Negli Stati Uniti, Paese della “mobilità” per antonomasia, è stata inventata un’espressione efficace per descrivere il fenomeno di tutte quelle persone che lasciano un determinato luogo - azienda privata o Stato che sia - perché non condividono la gestione di un’organizzazione. Si dice che queste persone “votano con i piedi”, perché segnalano - con il loro spostamento - di preferire un altro modo di condurre gli affari o la cosa pubblica. In Italia, stando alle statistiche, è tornato a crescere il numero di giovani che “votano con i piedi”, abbandonando la nostra nazione. Tra loro, in particolare, aumenta la quota di laureati, il che implica una perdita secca ancora maggiore per l’Italia.
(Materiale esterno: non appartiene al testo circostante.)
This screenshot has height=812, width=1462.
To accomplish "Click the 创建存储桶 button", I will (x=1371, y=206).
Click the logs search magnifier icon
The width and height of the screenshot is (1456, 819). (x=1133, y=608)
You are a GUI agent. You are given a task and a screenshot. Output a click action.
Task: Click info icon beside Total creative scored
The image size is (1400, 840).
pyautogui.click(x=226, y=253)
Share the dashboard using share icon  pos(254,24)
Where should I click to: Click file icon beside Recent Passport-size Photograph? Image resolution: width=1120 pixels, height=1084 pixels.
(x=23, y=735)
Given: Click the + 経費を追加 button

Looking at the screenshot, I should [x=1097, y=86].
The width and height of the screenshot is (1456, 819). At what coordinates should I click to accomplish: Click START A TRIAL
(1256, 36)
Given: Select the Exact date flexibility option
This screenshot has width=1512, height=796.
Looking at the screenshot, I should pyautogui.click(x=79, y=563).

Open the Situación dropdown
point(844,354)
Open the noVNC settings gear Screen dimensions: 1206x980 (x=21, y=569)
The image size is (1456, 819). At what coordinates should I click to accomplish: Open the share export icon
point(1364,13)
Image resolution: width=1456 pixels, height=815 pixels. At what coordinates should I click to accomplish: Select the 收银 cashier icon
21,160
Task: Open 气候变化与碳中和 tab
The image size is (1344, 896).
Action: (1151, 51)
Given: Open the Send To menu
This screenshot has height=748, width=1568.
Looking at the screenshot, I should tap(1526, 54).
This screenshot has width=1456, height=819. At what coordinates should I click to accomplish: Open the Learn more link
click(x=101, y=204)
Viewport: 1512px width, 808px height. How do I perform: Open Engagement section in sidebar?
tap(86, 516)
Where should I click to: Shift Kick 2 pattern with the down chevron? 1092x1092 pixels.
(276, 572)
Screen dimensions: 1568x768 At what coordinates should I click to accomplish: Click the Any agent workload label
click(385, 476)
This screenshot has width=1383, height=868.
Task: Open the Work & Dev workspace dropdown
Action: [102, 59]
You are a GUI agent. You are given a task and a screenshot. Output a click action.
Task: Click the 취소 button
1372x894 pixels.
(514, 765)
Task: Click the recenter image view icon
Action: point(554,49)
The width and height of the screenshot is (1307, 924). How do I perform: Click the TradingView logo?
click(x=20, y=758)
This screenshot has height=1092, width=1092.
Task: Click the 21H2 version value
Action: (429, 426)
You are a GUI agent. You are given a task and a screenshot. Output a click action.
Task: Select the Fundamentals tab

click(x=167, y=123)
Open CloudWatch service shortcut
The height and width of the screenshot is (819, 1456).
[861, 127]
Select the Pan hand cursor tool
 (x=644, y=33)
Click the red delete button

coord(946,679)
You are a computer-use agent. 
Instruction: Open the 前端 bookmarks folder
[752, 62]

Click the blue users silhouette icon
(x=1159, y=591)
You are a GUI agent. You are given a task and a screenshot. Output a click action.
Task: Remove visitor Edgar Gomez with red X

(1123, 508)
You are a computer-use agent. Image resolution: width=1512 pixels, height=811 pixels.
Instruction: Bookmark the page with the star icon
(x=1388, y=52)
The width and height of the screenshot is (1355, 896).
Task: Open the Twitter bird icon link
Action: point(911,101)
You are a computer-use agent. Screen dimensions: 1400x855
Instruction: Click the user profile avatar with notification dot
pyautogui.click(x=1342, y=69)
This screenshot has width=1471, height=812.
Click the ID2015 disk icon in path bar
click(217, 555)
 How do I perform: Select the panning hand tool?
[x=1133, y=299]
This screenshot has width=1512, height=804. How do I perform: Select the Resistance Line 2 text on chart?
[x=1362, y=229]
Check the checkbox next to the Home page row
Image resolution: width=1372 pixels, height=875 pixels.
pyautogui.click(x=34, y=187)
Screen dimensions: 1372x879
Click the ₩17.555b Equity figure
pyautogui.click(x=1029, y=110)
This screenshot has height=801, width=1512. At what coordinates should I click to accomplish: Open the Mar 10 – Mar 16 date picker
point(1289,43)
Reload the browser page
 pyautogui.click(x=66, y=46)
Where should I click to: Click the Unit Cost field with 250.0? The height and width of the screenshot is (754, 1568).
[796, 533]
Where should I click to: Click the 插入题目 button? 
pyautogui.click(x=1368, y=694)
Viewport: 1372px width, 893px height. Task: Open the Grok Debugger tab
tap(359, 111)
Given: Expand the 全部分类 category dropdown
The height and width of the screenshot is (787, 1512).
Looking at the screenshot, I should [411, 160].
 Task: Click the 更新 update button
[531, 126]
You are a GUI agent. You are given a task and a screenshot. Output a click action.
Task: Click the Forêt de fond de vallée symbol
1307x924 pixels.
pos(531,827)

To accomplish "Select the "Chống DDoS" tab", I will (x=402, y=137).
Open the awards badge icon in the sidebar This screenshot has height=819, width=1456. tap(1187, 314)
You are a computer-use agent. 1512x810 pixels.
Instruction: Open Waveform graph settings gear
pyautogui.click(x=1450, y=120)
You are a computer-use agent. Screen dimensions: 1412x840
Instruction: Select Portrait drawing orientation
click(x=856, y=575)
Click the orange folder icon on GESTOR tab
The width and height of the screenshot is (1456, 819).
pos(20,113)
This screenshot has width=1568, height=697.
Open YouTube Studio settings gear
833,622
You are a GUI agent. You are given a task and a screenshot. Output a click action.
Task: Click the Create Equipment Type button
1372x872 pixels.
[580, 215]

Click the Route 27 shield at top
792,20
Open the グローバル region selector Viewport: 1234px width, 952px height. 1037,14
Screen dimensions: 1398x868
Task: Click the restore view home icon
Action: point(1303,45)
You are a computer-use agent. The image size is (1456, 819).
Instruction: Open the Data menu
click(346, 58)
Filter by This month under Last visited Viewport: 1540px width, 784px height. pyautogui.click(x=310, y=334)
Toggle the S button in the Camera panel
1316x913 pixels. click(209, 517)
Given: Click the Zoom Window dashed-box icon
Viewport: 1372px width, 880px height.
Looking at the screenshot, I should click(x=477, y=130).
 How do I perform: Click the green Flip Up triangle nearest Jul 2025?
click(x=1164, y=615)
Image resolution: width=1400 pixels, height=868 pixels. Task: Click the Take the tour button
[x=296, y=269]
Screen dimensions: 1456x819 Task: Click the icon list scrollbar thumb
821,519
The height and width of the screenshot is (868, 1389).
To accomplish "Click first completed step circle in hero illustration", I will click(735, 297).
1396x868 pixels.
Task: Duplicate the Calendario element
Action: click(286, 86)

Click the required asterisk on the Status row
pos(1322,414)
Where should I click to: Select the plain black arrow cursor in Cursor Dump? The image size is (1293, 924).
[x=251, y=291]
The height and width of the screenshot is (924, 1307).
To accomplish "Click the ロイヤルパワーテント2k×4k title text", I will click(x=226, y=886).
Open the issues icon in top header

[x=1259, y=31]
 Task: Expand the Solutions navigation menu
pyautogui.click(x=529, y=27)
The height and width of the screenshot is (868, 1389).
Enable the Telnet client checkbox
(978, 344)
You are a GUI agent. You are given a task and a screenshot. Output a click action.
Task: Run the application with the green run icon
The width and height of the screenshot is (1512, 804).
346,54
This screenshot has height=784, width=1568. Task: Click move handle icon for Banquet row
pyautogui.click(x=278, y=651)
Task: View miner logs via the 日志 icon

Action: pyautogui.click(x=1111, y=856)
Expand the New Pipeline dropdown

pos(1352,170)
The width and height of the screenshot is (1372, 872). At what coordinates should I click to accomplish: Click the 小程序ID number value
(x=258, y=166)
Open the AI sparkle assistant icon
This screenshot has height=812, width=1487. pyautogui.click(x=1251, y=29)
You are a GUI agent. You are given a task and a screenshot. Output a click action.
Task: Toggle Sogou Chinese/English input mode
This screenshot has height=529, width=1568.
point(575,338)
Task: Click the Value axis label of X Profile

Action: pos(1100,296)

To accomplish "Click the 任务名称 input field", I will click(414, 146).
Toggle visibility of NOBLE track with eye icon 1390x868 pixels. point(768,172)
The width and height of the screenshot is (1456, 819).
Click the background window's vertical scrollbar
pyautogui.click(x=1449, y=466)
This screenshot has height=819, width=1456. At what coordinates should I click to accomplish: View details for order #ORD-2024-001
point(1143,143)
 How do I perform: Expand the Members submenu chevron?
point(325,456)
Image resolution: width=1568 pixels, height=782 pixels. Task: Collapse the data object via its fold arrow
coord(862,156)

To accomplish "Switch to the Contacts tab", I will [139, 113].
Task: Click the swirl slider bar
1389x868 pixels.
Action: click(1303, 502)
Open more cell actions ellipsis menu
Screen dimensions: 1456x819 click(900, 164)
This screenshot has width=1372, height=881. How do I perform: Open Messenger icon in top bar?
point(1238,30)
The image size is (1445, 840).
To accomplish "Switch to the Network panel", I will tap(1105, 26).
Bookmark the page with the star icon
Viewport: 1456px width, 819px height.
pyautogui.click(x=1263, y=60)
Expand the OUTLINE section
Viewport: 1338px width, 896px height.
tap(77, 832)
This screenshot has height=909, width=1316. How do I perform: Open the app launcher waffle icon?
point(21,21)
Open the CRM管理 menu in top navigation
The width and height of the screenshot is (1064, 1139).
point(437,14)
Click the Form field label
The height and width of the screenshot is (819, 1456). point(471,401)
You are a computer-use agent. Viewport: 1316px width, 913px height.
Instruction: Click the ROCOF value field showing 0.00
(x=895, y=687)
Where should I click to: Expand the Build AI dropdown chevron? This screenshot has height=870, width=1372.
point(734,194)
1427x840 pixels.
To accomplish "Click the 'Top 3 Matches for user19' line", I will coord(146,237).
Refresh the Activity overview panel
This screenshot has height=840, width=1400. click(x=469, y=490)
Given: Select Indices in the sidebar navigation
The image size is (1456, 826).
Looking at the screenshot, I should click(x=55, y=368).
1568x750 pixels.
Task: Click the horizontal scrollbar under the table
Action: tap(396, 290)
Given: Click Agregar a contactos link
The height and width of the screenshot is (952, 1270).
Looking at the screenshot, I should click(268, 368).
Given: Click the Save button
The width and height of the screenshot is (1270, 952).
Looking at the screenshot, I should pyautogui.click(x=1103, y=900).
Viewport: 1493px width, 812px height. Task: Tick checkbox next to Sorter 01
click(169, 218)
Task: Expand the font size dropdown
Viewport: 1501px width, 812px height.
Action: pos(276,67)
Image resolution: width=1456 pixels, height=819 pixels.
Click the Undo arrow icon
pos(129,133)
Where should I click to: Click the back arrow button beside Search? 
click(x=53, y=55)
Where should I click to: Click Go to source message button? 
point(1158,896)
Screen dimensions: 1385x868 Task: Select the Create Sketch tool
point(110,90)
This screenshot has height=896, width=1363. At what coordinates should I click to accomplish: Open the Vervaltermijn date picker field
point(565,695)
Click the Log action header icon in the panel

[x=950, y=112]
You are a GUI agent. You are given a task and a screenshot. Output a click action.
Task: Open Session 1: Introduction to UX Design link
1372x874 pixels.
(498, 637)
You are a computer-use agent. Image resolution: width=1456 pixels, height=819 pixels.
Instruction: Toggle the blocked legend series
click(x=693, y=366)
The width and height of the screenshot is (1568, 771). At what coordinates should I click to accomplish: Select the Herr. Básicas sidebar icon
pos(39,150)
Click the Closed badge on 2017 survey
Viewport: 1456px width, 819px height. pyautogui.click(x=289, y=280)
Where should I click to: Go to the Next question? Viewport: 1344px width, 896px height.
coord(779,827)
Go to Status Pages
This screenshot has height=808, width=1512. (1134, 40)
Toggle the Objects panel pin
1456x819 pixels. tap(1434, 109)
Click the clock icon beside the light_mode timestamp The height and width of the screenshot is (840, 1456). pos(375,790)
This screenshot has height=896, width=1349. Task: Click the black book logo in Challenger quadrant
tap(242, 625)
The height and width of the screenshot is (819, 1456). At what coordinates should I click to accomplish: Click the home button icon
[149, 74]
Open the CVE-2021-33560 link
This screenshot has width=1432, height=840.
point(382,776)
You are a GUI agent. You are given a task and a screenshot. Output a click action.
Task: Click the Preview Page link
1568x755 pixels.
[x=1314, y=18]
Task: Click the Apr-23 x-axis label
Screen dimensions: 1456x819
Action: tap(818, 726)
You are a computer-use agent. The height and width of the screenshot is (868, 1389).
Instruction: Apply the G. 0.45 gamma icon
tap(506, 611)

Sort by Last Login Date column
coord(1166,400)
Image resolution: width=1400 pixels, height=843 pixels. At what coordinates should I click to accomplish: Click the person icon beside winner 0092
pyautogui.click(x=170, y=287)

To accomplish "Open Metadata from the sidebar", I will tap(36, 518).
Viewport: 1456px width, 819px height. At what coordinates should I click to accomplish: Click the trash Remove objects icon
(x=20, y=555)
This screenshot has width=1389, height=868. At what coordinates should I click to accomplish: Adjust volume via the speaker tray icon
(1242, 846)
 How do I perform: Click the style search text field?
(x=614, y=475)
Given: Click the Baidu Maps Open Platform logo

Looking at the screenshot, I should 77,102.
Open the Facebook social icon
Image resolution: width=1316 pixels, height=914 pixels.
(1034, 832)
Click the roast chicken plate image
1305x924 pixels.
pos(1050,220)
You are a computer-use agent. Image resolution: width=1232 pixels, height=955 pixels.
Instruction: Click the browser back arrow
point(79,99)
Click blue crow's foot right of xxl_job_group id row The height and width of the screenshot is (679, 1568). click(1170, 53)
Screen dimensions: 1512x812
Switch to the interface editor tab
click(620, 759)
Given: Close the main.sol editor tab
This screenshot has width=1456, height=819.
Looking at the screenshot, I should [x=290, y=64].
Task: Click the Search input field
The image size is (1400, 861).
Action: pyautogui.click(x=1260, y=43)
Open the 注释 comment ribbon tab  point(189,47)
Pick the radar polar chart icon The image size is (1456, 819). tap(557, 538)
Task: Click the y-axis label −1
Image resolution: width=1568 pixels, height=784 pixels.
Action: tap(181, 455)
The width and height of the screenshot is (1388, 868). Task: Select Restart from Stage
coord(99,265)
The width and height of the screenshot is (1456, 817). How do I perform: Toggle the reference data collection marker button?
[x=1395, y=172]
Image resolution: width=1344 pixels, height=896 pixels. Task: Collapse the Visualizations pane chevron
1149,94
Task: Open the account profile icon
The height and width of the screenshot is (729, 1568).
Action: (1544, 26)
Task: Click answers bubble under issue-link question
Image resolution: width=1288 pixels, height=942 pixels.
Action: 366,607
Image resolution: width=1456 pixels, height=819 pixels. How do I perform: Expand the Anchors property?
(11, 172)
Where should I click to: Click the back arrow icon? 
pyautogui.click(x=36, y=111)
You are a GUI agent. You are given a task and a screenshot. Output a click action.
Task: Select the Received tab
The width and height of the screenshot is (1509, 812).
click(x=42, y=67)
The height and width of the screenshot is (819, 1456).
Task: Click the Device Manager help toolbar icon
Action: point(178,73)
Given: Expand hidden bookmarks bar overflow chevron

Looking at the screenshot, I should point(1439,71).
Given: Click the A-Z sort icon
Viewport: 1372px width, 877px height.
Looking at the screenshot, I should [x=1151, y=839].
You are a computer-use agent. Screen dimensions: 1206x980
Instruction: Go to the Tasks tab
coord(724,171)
Partiamo dai dati sull’emigrazione, analizzati di recente in alcune ricerche della Fondazione Nord Est. «Nel 2022 e nel 2023 quasi 100mila giovani italiani hanno lasciato il Paese, mentre solo poco più di 37mila sono rientrati. Nel periodo 2011-23 (tredici anni) il totale delle cancellazioni anagrafiche per l’estero sale a 550mila, contro 172mila iscrizioni (rientri), per un saldo negativo di 377mila persone». Il dato reale, stimano ancora la Fondazione Nord Est e il suo direttore scientifico Luca Paolazzi, potrebbe essere tre volte più ampio visto che molti mantengono a lungo la residenza italiana. Nei tredici anni considerati, il saldo negativo più ampio con l’estero lo ha segnato la Lombardia (-63.639), seguita dalla Sicilia (-41.910) e dal Veneto (-34.896). Fino al 2018, la quota dei laureati sul totale di questi emigrati era inferiore al 30%, poi ha cominciato a crescere arrivando al 43% nel 2022, l’ultimo anno per il quale sono disponibili dati Istat consolidati. Nel caso del Friuli-Venezia Giulia e della Lombardia, oltre la metà dei giovani che sono partiti per l’estero aveva un titolo di laurea.
La retorica sulla “fuga dei cervelli”, non c’è dubbio, esagera spesso con vittimismo e provincialismo. In un mondo proverbialmente globalizzato, infatti, non possiamo assimilare ogni periodo di studio, formazione o lavoro all’estero a una forzatura violenta o una bocciatura del Paese d’origine. Anzi, una qualche “circolazione dei cervelli” a livello internazionale è decisamente auspicabile. Tuttavia l’entità del saldo migratorio negativo italiano indica purtroppo un percorso spesso a senso unico e dunque ben lungi dall’essere virtuoso. Perdiamo capitale umano in uscita, insomma, senza acquisirne in quantità comparabile dal “rientro dei cervelli” o da un’immigrazione qualificata.
Sempre la Fondazione Nord Est, utilizzando stavolta i dati dell’Ocse sul costo annuo per ogni alunno sostenuto (al 2021) dall’amministrazione pubblica per educazione primaria, secondaria e terziaria, ha provato a stimare il valore del capitale umano che fuoriesce dal nostro Paese. Risultato: «Nei tredici anni 2011-23 il valore del capitale umano che se ne è andato dall’Italia, incorporato nei giovani emigrati di 18-34 anni, è pari a 133,9 miliardi di euro, con la Lombardia a svettare per perdita (22,8 miliardi), seguita dalla Sicilia (14,5) e dal Veneto (12,5)». E questo, intendiamoci, è soltanto un calcolo approssimativo della perdita secca che subisce il Paese. È infatti impossibile misurare quanto tutto il sistema stia perdendo in termini di idee potenziali, propensione al rischio e gusto per l’innovazione, tratti solitamente collegati alla popolazione più giovane e scolarizzata di ogni nazione.
Diciamo subito che non c’è bonus o sgravio fiscale una tantum che possa invertire una tendenza così disastrosa. Il «voto con i piedi» è infatti spesso frutto di una decisione razionale e meditata. Tanti giovani si affacciano a un mondo del lavoro che, nel pubblico come nel privato, negli ospedali come nelle università, troppe volte non trova altro da offrirgli che un posto in fondo a una fila ordinata secondo criteri di anzianità e non di merito. Questi stessi giovani crescono in un Paese la cui classe dirigente appare impegnata a inseguire altre priorità che non il loro futuro. Come ha ricordato il Governatore della Banca d’Italia Fabio Panetta, per esempio, «l’Italia è l’unico Paese dell’area dell’euro in cui la spesa pubblica per interessi sul debito è pressoché equivalente a quella per l’istruzione». Per non dire di un dibattito sulle riforme che a lungo si è concentrato più sulle pensioni e meno sulle misure che favorirebbero la formazione di nuove famiglie. Così l’emigrazione dei laureati, da sintomo grave di un Paese afflitto da “malessere demografico”, finisce per acuire lo stesso malessere.